• _ACTIVITY_
Please repeat the records, word for word and without gaps.

• _GIVEN RECORDS_

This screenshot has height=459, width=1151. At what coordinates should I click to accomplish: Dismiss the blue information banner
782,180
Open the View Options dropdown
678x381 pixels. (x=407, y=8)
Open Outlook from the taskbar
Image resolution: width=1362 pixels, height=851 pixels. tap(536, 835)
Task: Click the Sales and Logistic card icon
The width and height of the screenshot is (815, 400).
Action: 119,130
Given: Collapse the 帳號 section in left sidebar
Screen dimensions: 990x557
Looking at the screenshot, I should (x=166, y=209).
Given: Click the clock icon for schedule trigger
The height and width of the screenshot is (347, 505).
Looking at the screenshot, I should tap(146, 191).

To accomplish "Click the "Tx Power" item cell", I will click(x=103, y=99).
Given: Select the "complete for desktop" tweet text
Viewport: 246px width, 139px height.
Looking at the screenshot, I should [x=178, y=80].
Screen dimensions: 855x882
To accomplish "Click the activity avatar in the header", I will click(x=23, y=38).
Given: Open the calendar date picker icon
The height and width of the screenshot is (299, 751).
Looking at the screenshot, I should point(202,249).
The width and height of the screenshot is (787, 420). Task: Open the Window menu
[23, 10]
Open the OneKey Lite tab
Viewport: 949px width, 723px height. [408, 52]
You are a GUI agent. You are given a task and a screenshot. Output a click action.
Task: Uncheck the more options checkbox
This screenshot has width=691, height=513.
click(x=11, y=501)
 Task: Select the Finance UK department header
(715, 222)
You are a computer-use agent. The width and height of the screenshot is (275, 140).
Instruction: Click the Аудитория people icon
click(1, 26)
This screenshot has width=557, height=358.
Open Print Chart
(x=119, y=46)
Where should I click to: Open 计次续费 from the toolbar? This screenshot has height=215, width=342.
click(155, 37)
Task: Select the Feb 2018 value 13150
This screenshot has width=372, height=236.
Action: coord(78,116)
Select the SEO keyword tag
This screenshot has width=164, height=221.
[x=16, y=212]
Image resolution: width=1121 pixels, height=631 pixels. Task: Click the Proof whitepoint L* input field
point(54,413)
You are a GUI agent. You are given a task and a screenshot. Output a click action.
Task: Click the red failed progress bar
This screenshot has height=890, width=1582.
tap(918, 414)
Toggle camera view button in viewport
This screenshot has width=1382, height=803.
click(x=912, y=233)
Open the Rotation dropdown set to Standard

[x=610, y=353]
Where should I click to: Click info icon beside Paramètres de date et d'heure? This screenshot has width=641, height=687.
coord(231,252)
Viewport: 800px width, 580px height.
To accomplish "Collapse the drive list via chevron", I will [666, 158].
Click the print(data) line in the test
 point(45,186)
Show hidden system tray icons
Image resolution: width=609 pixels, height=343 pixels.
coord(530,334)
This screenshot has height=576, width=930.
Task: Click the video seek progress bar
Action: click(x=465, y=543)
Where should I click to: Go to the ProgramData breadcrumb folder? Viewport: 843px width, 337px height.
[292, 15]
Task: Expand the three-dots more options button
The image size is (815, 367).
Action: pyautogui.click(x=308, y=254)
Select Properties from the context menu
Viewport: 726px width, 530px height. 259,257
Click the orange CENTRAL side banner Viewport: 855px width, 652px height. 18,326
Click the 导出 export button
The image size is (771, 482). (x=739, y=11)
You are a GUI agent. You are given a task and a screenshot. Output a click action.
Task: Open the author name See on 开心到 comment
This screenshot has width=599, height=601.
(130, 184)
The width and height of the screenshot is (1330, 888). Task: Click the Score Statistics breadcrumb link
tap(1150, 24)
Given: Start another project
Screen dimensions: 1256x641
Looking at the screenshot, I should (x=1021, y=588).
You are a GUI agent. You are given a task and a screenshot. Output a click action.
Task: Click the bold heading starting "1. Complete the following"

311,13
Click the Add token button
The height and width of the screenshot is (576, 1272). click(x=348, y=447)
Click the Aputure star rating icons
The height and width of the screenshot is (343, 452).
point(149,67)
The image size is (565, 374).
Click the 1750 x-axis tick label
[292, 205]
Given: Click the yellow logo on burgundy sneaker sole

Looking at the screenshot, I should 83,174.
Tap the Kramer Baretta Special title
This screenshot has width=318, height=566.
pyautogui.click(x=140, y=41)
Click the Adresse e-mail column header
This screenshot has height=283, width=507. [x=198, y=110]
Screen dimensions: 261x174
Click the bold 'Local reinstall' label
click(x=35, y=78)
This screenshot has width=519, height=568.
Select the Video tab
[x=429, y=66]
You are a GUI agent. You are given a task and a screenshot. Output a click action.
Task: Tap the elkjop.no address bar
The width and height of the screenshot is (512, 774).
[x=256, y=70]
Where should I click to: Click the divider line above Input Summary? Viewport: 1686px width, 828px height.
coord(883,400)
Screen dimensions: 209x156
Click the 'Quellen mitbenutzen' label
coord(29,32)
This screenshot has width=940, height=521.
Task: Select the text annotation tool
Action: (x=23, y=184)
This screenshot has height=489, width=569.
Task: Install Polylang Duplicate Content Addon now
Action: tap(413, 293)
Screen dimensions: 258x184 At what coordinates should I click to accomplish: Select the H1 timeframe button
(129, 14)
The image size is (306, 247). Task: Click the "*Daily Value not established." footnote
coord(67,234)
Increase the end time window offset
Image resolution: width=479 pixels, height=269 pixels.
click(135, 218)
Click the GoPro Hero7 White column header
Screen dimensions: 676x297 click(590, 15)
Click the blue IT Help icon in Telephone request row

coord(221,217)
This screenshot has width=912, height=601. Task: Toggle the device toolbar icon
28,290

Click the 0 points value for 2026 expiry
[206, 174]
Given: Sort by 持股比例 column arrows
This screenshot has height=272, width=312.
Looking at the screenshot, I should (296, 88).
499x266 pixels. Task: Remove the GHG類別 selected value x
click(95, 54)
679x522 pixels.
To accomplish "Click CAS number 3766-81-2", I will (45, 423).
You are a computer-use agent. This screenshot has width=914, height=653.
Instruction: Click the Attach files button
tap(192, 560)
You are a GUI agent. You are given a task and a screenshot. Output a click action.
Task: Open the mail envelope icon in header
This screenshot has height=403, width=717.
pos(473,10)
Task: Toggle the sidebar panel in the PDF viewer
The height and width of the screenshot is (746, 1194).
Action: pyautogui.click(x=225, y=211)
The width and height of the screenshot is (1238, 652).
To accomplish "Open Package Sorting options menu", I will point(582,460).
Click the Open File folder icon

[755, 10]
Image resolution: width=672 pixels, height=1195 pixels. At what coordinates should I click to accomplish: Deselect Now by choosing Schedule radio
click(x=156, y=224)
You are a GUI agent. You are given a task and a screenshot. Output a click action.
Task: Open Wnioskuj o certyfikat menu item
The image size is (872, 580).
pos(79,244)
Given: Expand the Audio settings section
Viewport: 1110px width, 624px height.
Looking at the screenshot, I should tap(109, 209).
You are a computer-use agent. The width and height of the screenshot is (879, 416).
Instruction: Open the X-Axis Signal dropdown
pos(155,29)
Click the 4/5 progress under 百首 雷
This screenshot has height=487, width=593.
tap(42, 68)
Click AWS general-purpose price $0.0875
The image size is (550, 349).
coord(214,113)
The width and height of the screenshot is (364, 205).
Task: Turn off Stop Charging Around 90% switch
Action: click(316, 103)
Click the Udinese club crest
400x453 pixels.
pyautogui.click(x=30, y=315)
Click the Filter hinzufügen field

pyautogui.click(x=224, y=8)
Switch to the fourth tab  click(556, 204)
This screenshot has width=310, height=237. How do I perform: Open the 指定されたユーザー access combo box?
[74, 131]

• _RESULT BELOW_
This screenshot has height=459, width=1151. At what coordinates should I click to accomplish: Dismiss the blue information banner
782,180
Open the View Options dropdown
678x381 pixels. (x=407, y=8)
Open Outlook from the taskbar
Image resolution: width=1362 pixels, height=851 pixels. tap(536, 835)
Task: Click the Sales and Logistic card icon
The width and height of the screenshot is (815, 400).
Action: 119,130
Given: Collapse the 帳號 section in left sidebar
Screen dimensions: 990x557
Looking at the screenshot, I should (x=166, y=209).
Given: Click the clock icon for schedule trigger
The height and width of the screenshot is (347, 505).
Looking at the screenshot, I should tap(146, 191).

To accomplish "Click the "Tx Power" item cell", I will click(x=103, y=99).
Given: Select the "complete for desktop" tweet text
Viewport: 246px width, 139px height.
Looking at the screenshot, I should [x=178, y=80].
Screen dimensions: 855x882
To accomplish "Click the activity avatar in the header", I will click(x=23, y=38).
Given: Open the calendar date picker icon
The height and width of the screenshot is (299, 751).
Looking at the screenshot, I should point(202,249).
The width and height of the screenshot is (787, 420). Task: Open the Window menu
[23, 10]
Open the OneKey Lite tab
Viewport: 949px width, 723px height. [408, 52]
You are a GUI agent. You are given a task and a screenshot. Output a click action.
Task: Uncheck the more options checkbox
This screenshot has width=691, height=513.
click(x=11, y=501)
 Task: Select the Finance UK department header
(715, 222)
You are a computer-use agent. The width and height of the screenshot is (275, 140).
Instruction: Click the Аудитория people icon
click(1, 26)
This screenshot has width=557, height=358.
Open Print Chart
(x=119, y=46)
Where should I click to: Open 计次续费 from the toolbar? This screenshot has height=215, width=342.
click(155, 37)
Task: Select the Feb 2018 value 13150
This screenshot has width=372, height=236.
Action: coord(78,116)
Select the SEO keyword tag
This screenshot has width=164, height=221.
[x=16, y=212]
Image resolution: width=1121 pixels, height=631 pixels. Task: Click the Proof whitepoint L* input field
point(54,413)
You are a GUI agent. You are given a task and a screenshot. Output a click action.
Task: Click the red failed progress bar
This screenshot has height=890, width=1582.
tap(918, 414)
Toggle camera view button in viewport
This screenshot has width=1382, height=803.
click(x=912, y=233)
Open the Rotation dropdown set to Standard

[x=610, y=353]
Where should I click to: Click info icon beside Paramètres de date et d'heure? This screenshot has width=641, height=687.
coord(231,252)
Viewport: 800px width, 580px height.
To accomplish "Collapse the drive list via chevron", I will [666, 158].
Click the print(data) line in the test
 point(45,186)
Show hidden system tray icons
Image resolution: width=609 pixels, height=343 pixels.
coord(530,334)
This screenshot has height=576, width=930.
Task: Click the video seek progress bar
Action: click(x=465, y=543)
Where should I click to: Go to the ProgramData breadcrumb folder? Viewport: 843px width, 337px height.
[292, 15]
Task: Expand the three-dots more options button
The image size is (815, 367).
Action: pyautogui.click(x=308, y=254)
Select Properties from the context menu
Viewport: 726px width, 530px height. 259,257
Click the orange CENTRAL side banner Viewport: 855px width, 652px height. 18,326
Click the 导出 export button
The image size is (771, 482). (x=739, y=11)
You are a GUI agent. You are given a task and a screenshot. Output a click action.
Task: Open the author name See on 开心到 comment
This screenshot has width=599, height=601.
(130, 184)
The width and height of the screenshot is (1330, 888). Task: Click the Score Statistics breadcrumb link
tap(1150, 24)
Given: Start another project
Screen dimensions: 1256x641
Looking at the screenshot, I should (x=1021, y=588).
You are a GUI agent. You are given a task and a screenshot. Output a click action.
Task: Click the bold heading starting "1. Complete the following"

311,13
Click the Add token button
The height and width of the screenshot is (576, 1272). click(x=348, y=447)
Click the Aputure star rating icons
The height and width of the screenshot is (343, 452).
point(149,67)
The image size is (565, 374).
Click the 1750 x-axis tick label
[292, 205]
Given: Click the yellow logo on burgundy sneaker sole

Looking at the screenshot, I should 83,174.
Tap the Kramer Baretta Special title
This screenshot has width=318, height=566.
pyautogui.click(x=140, y=41)
Click the Adresse e-mail column header
This screenshot has height=283, width=507. [x=198, y=110]
Screen dimensions: 261x174
Click the bold 'Local reinstall' label
click(x=35, y=78)
This screenshot has width=519, height=568.
Select the Video tab
[x=429, y=66]
You are a GUI agent. You are given a task and a screenshot. Output a click action.
Task: Tap the elkjop.no address bar
The width and height of the screenshot is (512, 774).
[x=256, y=70]
Where should I click to: Click the divider line above Input Summary? Viewport: 1686px width, 828px height.
coord(883,400)
Screen dimensions: 209x156
Click the 'Quellen mitbenutzen' label
coord(29,32)
This screenshot has width=940, height=521.
Task: Select the text annotation tool
Action: (x=23, y=184)
This screenshot has height=489, width=569.
Task: Install Polylang Duplicate Content Addon now
Action: tap(413, 293)
Screen dimensions: 258x184 At what coordinates should I click to accomplish: Select the H1 timeframe button
(129, 14)
The image size is (306, 247). Task: Click the "*Daily Value not established." footnote
coord(67,234)
Increase the end time window offset
Image resolution: width=479 pixels, height=269 pixels.
click(135, 218)
Click the GoPro Hero7 White column header
Screen dimensions: 676x297 click(590, 15)
Click the blue IT Help icon in Telephone request row

coord(221,217)
This screenshot has width=912, height=601. Task: Toggle the device toolbar icon
28,290

Click the 0 points value for 2026 expiry
[206, 174]
Given: Sort by 持股比例 column arrows
This screenshot has height=272, width=312.
Looking at the screenshot, I should (296, 88).
499x266 pixels. Task: Remove the GHG類別 selected value x
click(95, 54)
679x522 pixels.
To accomplish "Click CAS number 3766-81-2", I will (45, 423).
You are a computer-use agent. This screenshot has width=914, height=653.
Instruction: Click the Attach files button
tap(192, 560)
You are a GUI agent. You are given a task and a screenshot. Output a click action.
Task: Open the mail envelope icon in header
This screenshot has height=403, width=717.
pos(473,10)
Task: Toggle the sidebar panel in the PDF viewer
The height and width of the screenshot is (746, 1194).
Action: pyautogui.click(x=225, y=211)
The width and height of the screenshot is (1238, 652).
To accomplish "Open Package Sorting options menu", I will point(582,460).
Click the Open File folder icon

[755, 10]
Image resolution: width=672 pixels, height=1195 pixels. At what coordinates should I click to accomplish: Deselect Now by choosing Schedule radio
click(x=156, y=224)
You are a GUI agent. You are given a task and a screenshot. Output a click action.
Task: Open Wnioskuj o certyfikat menu item
The image size is (872, 580).
pos(79,244)
Given: Expand the Audio settings section
Viewport: 1110px width, 624px height.
Looking at the screenshot, I should tap(109, 209).
You are a computer-use agent. The width and height of the screenshot is (879, 416).
Instruction: Open the X-Axis Signal dropdown
pos(155,29)
Click the 4/5 progress under 百首 雷
This screenshot has height=487, width=593.
tap(42, 68)
Click AWS general-purpose price $0.0875
The image size is (550, 349).
coord(214,113)
The width and height of the screenshot is (364, 205).
Task: Turn off Stop Charging Around 90% switch
Action: click(316, 103)
Click the Udinese club crest
400x453 pixels.
pyautogui.click(x=30, y=315)
Click the Filter hinzufügen field

pyautogui.click(x=224, y=8)
Switch to the fourth tab  click(556, 204)
This screenshot has width=310, height=237. How do I perform: Open the 指定されたユーザー access combo box?
[74, 131]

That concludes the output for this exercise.